§ **ACTIVITY**:
From the entries provided below, copy each line that contains the word "computer".

___

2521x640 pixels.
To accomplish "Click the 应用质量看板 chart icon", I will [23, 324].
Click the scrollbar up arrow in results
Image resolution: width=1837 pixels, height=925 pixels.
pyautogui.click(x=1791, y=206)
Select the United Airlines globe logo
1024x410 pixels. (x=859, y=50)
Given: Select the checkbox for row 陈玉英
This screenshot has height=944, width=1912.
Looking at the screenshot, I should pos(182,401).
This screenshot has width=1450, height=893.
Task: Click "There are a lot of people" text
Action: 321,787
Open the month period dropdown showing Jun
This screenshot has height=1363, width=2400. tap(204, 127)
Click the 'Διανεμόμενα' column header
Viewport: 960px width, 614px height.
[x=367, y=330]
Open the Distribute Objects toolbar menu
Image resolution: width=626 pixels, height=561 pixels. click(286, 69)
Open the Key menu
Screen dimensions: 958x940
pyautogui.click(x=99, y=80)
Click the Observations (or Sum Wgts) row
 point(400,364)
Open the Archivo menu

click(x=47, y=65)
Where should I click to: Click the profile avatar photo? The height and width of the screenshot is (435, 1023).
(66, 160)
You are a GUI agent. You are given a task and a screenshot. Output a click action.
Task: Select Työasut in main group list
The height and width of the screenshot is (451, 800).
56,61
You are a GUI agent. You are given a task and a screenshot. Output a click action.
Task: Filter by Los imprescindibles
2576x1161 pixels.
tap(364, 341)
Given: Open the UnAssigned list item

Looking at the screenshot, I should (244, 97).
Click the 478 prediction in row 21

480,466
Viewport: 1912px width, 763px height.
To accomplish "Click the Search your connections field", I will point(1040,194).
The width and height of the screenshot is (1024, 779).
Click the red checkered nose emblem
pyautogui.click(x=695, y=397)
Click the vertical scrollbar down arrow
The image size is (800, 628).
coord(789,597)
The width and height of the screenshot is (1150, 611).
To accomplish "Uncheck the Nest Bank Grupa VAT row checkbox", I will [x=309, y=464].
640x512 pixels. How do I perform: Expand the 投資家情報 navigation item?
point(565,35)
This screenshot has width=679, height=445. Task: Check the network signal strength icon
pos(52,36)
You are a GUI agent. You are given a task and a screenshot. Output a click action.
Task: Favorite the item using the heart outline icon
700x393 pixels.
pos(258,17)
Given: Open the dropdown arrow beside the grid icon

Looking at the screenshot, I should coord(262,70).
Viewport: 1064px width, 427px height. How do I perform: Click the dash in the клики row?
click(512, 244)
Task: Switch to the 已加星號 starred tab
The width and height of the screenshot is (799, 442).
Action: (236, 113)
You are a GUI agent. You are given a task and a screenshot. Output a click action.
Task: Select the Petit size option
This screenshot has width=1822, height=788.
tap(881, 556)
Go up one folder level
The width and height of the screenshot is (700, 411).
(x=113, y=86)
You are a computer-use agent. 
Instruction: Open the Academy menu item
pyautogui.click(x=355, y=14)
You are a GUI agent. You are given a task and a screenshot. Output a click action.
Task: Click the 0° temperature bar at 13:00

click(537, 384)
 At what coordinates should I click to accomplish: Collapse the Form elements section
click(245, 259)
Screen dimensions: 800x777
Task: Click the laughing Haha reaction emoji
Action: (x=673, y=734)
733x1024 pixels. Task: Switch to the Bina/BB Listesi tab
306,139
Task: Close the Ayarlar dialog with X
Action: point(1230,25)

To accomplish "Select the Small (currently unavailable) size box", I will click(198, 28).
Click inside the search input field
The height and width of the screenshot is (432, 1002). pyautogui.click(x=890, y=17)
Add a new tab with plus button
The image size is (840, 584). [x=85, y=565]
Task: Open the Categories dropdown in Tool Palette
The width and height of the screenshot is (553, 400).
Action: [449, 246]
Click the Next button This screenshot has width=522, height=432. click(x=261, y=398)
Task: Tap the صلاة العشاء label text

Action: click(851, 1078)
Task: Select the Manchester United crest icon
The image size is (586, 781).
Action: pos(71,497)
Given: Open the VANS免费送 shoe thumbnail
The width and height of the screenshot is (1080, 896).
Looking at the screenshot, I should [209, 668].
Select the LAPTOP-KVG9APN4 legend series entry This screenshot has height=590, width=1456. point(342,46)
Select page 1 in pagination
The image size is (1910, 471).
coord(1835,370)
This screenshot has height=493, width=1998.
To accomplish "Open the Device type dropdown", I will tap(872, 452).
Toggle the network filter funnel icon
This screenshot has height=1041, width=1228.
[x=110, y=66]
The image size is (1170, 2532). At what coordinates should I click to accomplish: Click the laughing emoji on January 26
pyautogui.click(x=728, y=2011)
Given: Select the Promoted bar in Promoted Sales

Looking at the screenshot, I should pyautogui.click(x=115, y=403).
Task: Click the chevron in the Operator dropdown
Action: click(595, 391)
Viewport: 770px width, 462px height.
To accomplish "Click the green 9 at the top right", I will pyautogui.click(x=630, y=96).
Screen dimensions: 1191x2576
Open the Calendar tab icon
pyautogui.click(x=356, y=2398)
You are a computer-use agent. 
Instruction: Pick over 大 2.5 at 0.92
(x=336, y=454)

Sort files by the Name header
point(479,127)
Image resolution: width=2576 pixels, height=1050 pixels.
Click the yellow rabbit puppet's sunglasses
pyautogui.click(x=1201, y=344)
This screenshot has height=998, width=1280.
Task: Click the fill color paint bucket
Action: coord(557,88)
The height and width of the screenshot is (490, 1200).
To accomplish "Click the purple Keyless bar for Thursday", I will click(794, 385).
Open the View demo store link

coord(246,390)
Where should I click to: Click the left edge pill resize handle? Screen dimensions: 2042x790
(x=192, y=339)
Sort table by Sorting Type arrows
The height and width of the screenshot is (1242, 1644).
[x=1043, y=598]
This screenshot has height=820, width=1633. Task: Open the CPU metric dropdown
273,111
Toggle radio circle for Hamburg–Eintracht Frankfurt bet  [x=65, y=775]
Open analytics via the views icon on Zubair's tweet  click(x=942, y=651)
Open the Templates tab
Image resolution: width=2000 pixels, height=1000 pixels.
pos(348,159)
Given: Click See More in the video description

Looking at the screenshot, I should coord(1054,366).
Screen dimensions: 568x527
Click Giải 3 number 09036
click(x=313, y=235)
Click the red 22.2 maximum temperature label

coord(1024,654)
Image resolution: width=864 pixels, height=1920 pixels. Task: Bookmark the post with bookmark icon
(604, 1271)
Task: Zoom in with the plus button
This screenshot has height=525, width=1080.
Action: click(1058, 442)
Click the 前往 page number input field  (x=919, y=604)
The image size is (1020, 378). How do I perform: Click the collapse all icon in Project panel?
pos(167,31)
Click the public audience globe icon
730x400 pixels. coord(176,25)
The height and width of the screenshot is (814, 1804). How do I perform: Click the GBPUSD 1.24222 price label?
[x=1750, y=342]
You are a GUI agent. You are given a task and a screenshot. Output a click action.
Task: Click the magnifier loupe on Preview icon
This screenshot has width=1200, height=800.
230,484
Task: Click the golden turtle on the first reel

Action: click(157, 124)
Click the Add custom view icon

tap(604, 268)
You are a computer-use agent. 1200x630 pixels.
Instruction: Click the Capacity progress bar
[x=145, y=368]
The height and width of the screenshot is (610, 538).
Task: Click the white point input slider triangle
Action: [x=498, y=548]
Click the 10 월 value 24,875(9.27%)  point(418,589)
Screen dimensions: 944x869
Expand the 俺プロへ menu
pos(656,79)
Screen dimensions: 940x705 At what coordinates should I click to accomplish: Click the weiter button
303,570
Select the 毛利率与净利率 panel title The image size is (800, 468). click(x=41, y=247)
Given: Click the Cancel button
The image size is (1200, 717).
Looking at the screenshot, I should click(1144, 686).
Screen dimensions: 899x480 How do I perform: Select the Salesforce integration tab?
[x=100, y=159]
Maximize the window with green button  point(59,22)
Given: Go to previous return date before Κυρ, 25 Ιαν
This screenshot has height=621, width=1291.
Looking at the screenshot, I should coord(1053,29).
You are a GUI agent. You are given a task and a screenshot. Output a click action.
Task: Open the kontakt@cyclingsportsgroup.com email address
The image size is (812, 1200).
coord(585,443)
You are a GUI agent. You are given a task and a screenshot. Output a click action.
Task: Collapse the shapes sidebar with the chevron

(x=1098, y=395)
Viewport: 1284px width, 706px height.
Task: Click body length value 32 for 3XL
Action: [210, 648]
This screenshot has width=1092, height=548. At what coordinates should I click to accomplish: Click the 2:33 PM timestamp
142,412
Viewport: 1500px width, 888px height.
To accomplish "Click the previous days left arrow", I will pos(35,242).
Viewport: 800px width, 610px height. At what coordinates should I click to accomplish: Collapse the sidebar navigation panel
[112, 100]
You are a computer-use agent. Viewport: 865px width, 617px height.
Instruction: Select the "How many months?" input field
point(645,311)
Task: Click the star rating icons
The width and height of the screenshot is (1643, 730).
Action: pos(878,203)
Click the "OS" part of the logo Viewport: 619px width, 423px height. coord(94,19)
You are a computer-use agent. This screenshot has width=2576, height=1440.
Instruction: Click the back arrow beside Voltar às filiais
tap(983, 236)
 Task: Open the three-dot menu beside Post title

___

§ **YOUR RESPONSE**:
You are a computer-use agent. 
You are a computer-use agent. 
You are a computer-use agent. 1200x630 pixels.
You are a computer-use agent. Viewport: 865px width, 617px height.
You are a computer-use agent. This screenshot has width=2576, height=1440.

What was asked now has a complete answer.